Adı, esamisi bile geçmeyen esas oğlanın hayatına bir kadın girer (sarı şifonyeriyle), garibimin hayatını kendi isteğine göre hallaç pamuğu gibi atar. Olaylar gelişir.
Pazar akşamı izlendi. Pazartesi (ah o mavi pazartesi !) gününe hazırlık yapmak için birebir geldi. Tüm ev ahalisi sıkılmadan izledi (düz sinefile gideri vardır).
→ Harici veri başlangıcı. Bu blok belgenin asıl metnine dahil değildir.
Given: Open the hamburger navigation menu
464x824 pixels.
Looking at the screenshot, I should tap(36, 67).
Mariyen gibi havva kızları, kolayca kaldırdıkları (ve hatta havadan kolayca tuttukları), evimizin havasına hiç uymayan sarı şifonyerleri getirip yaşamımızın başköşesine koyuyorlar, canları istediğinde sıkılıyor, gidiyor, planlar yapıyor, planlar uyguluyor, terkediyor, barışıyor, sinemaya gitmeye karar veriyor, sevişmek istiyor, sevişmek istemiyor, Paris'i sevmiyor, hayır ! Paris'ten gitmek istemiyor, dağ başlarında trenden iniyor, kartalsever Tor'la sevgilisini boynuzluyor (uzar gider)...
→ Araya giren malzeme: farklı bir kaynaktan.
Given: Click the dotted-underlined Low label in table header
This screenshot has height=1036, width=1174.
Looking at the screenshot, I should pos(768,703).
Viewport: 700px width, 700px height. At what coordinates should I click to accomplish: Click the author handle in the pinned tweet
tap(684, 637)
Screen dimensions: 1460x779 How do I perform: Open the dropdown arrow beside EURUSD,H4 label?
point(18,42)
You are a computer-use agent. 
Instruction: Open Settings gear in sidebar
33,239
Figüran rolündeki esas oğlanımız ne yapıyor ? Yüzüyor (bazen dipten çıkmamaya karar vererek), saunada dertleşiyor, yalnız kalabildiğinde hayatını düzene sokmaya çalışıyor.
"Bizim de kaderimiz böyle değil mi ?" diye iç geçirerek ve çokça da gülümseyerek izlediğim bir pelikuladır. Öyle mesaj derdi falan yoktur, metafor ise kocaman ve sapsarı gözümüzün önünde durmaktadır (yerinden kımıldatılamamaktadır). Velhasıl, öneririm.